SUPPLIED RECORDS:
....
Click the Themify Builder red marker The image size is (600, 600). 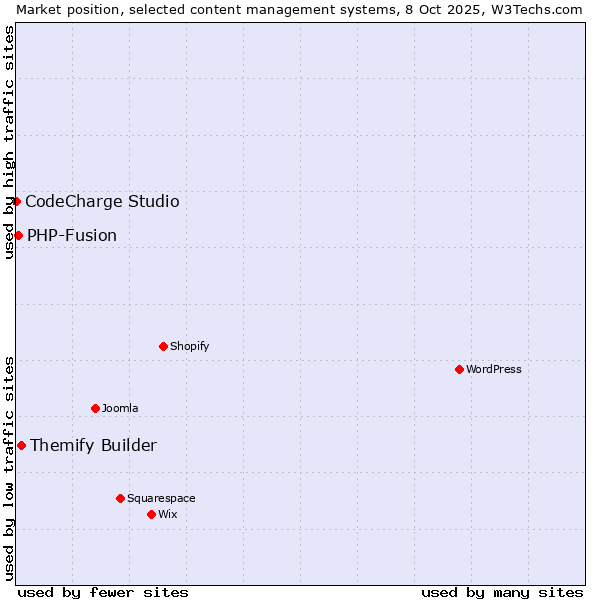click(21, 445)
....
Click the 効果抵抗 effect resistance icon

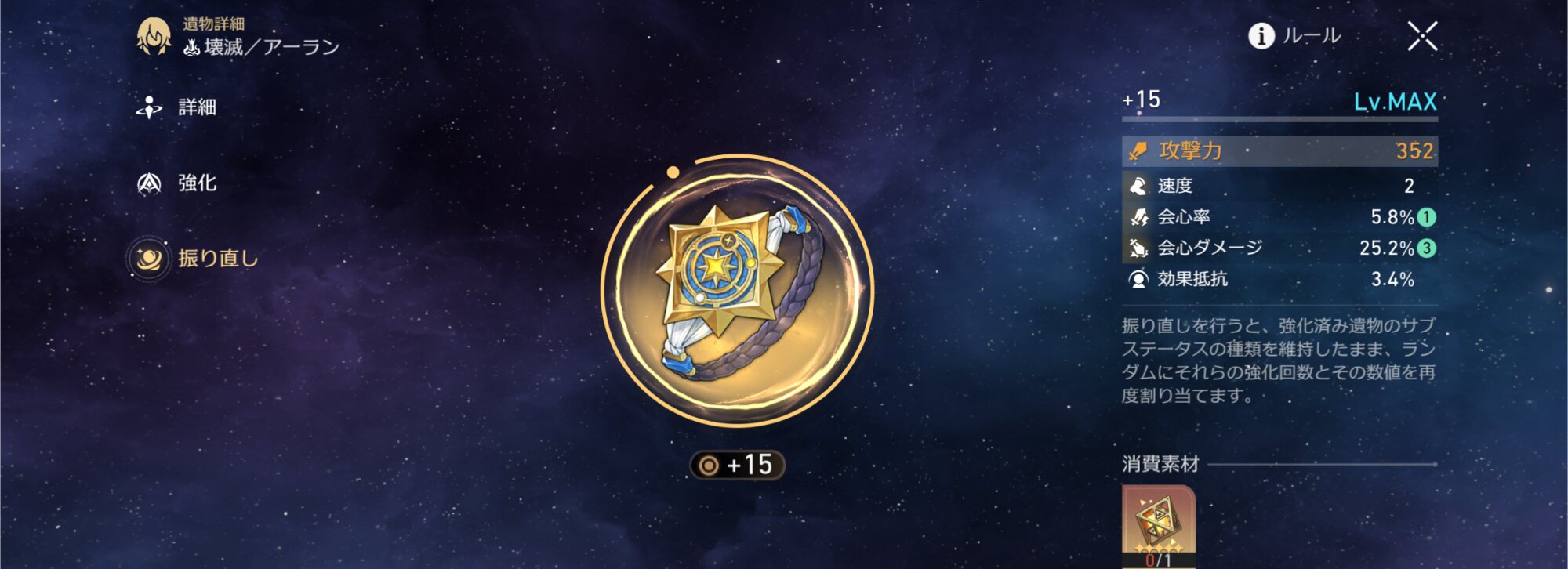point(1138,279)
....
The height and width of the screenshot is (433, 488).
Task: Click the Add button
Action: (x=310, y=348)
....
REQUIREMENT: Copy out the lines from the one containing "The height and" to the one containing "Action: (x=310, y=348)", both included.

EXERCISE SOLUTION:
The height and width of the screenshot is (433, 488).
Task: Click the Add button
Action: (x=310, y=348)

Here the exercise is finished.